1. Seek Out Sunshine
When there's less sunshine during the day, it's especially important to take advantage when the sun is out. Look for opportunities for your child to get outside when the sun is shining. Unfortunately, there may be times when school, sports, clubs and other activities can keep your child indoors during the day. If that's the case, suggest eating lunch outside or trying to sit near any available windows when studying.
2. Eat Well
While maintaining a healthy diet is always important, certain foods can help your child stay focused and motivated during the winter. Omega-3 fats, for example, are proven fighters of depression. They can be found in many types of fish, such as salmon and shrimp, as well as walnuts, flax seed and tofu.
Conversely, there are foods that hamper your child's ability to perform well and should be avoided. Foods that are high in fat and refined sugar are more likely to cause depression. Avoid heavily processed foods, including fast food and pre-made frozen meals. While fresh fruits and vegetables may be less readily available in winter, seeking them out is critical for your child's mental health.
3. Use Music
During the winter, your child may need to work on homework long after the sun goes down. One method for breaking out of the funk that this time of year can bring is to literally bring out the funk, or rock, or jazz or whatever your child enjoys. This isn't the time of year for melancholic ballads about unrequited love; it's the time for lively, energetic music that gets the blood moving.
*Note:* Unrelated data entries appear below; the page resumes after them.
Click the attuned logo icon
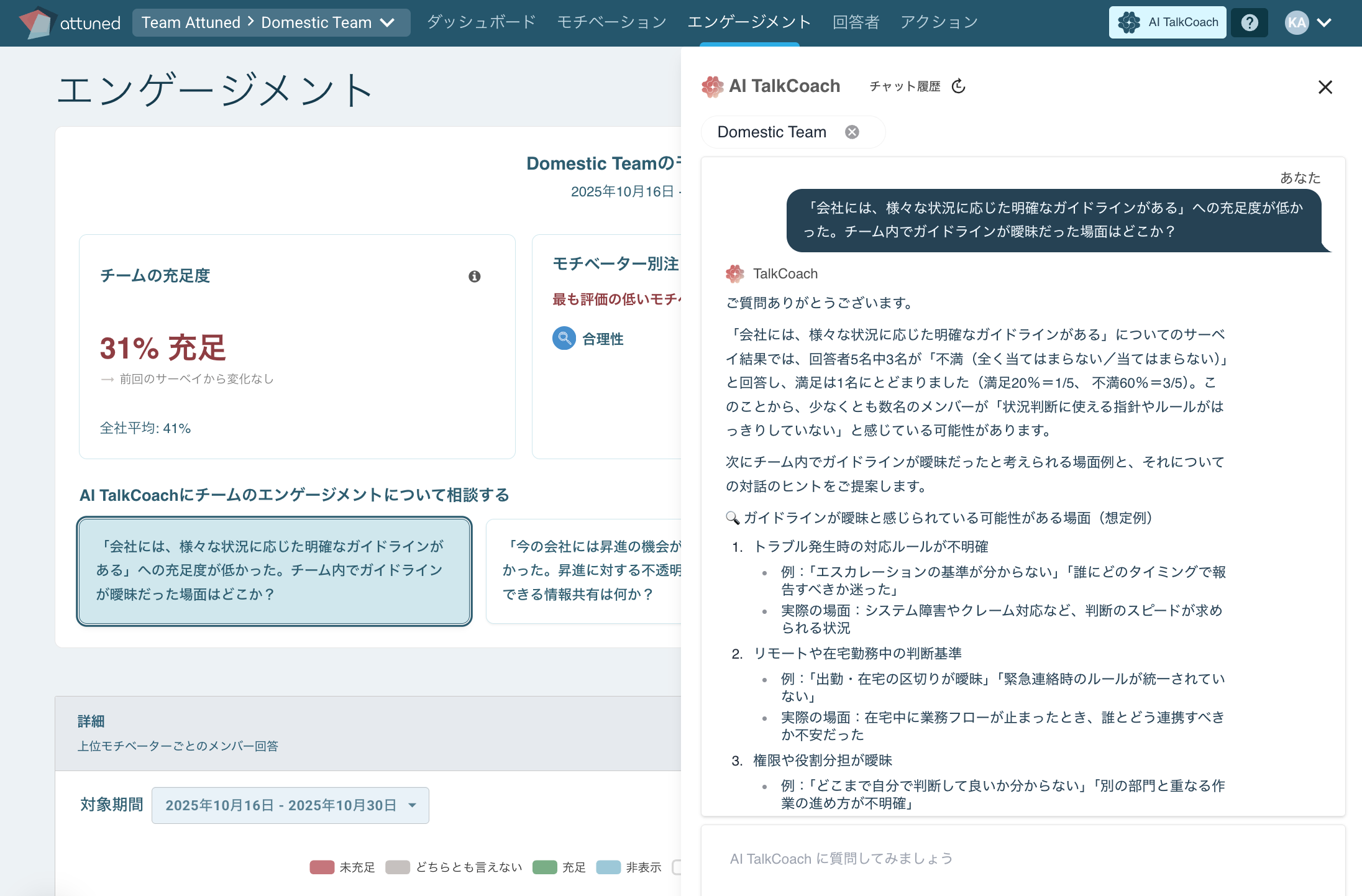Image resolution: width=1362 pixels, height=896 pixels. [x=37, y=22]
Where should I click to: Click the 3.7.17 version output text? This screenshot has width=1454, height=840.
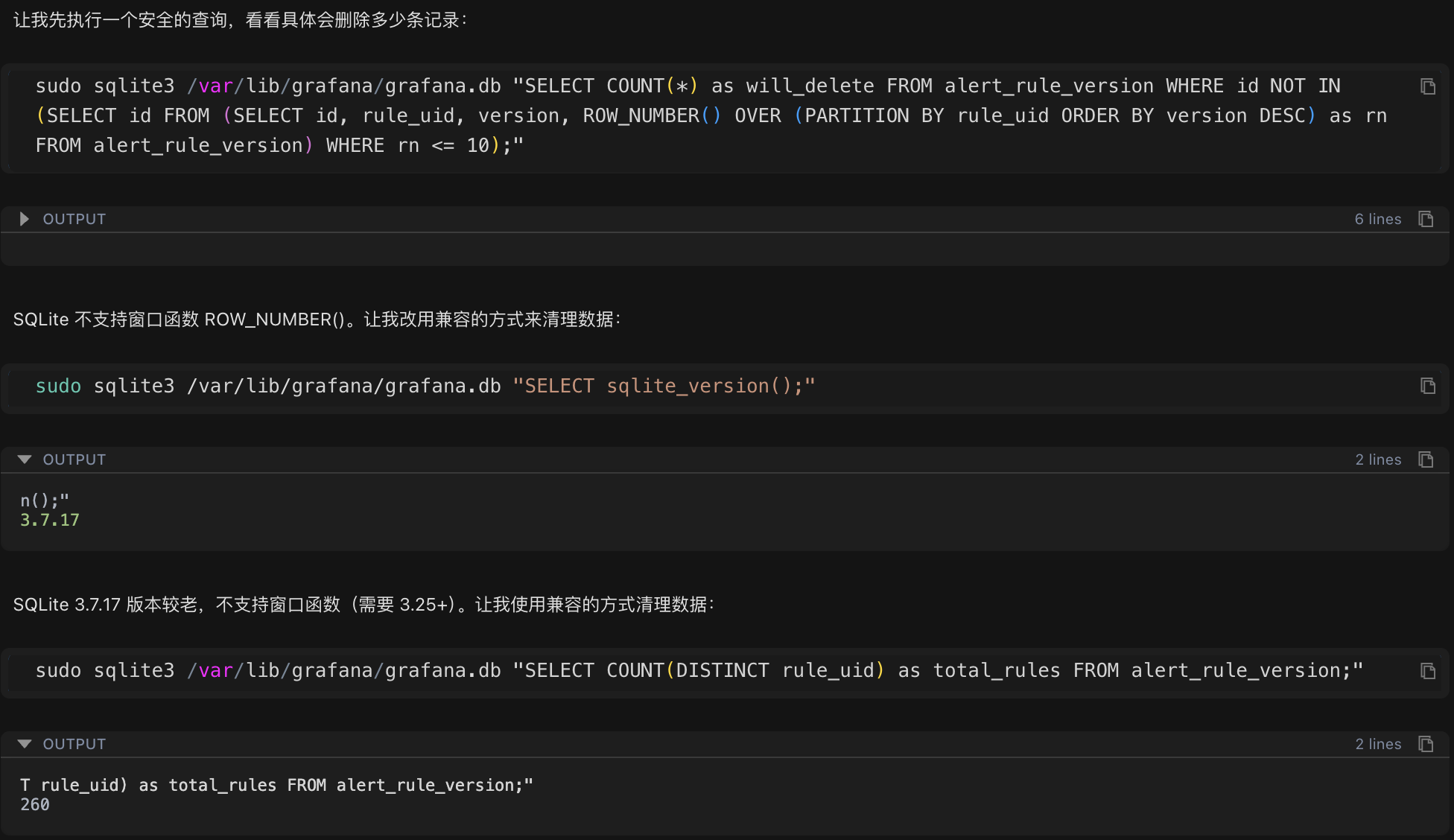pyautogui.click(x=49, y=520)
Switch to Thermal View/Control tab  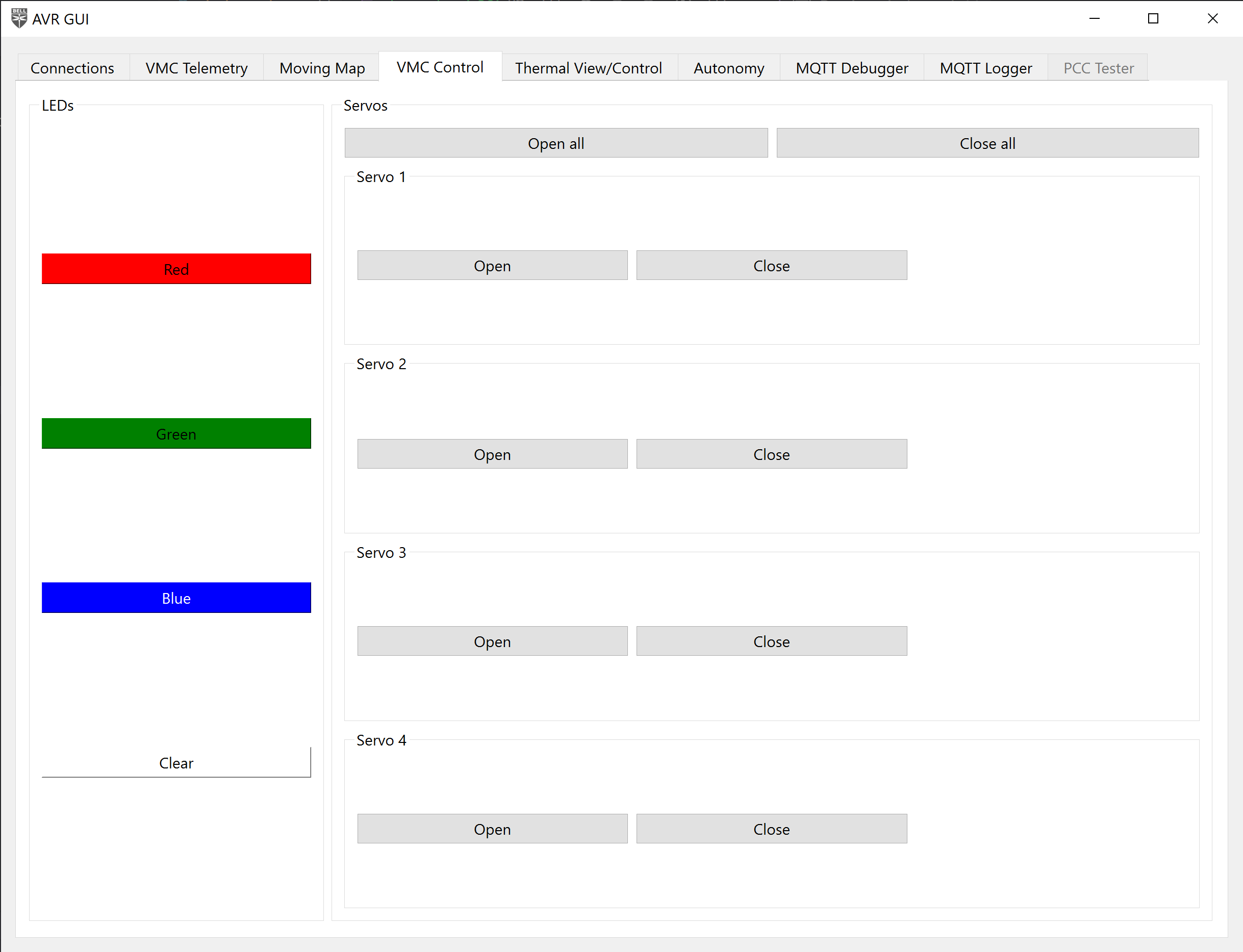click(x=591, y=68)

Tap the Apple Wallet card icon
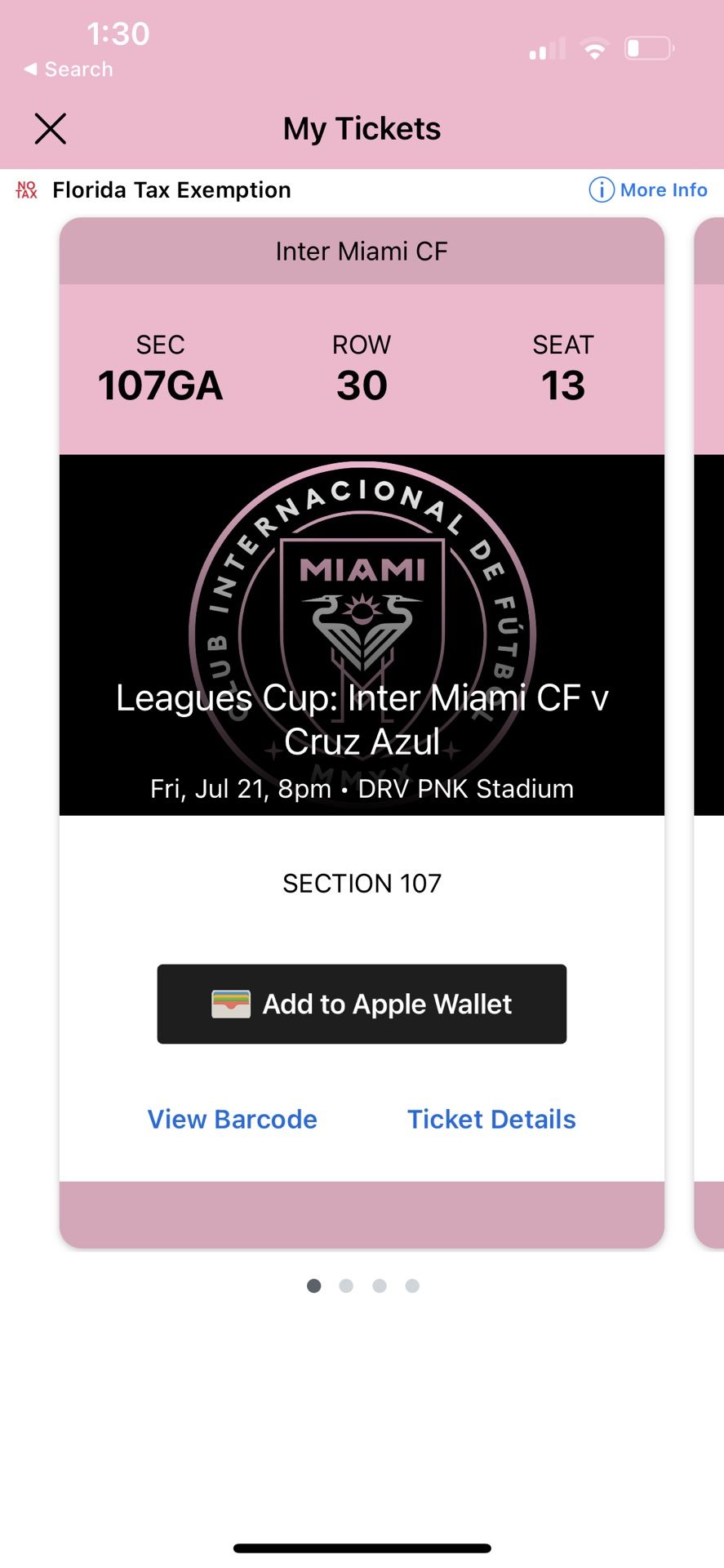[231, 1004]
Some students can work well with music playing, while others find it distracting. If your child is in the latter group, encourage music breaks. Instead of using a study break to snack on candy or watch television, your child should listen to upbeat music that is both inspiring and motivational.
4. Stay Active
Your child should resist the urge to put exercise into hibernation mode during the winter. Physical activity is very beneficial to keeping the brain sharp and focused. If the weather prohibits outdoor exercise, suggest heading to a gym for a quick workout. You could also help your child create an exercise routine that takes place entirely within your home; this could include running up and down stairs, completing a series of push-ups and sit-ups or traversing an obstacle course.
5. Study in Groups
Winter has the deleterious effect of making many people feel isolated. Fortunately, your child can improve his or her mood by forming a study group with classmates. Working in a group, which may be as simple as sitting in the same room as friends while everyone works on homework, helps to develop a sense of community and encourages social interactions. This conviviality may beat back the winter studying blues and help your child succeed no matter what this season brings.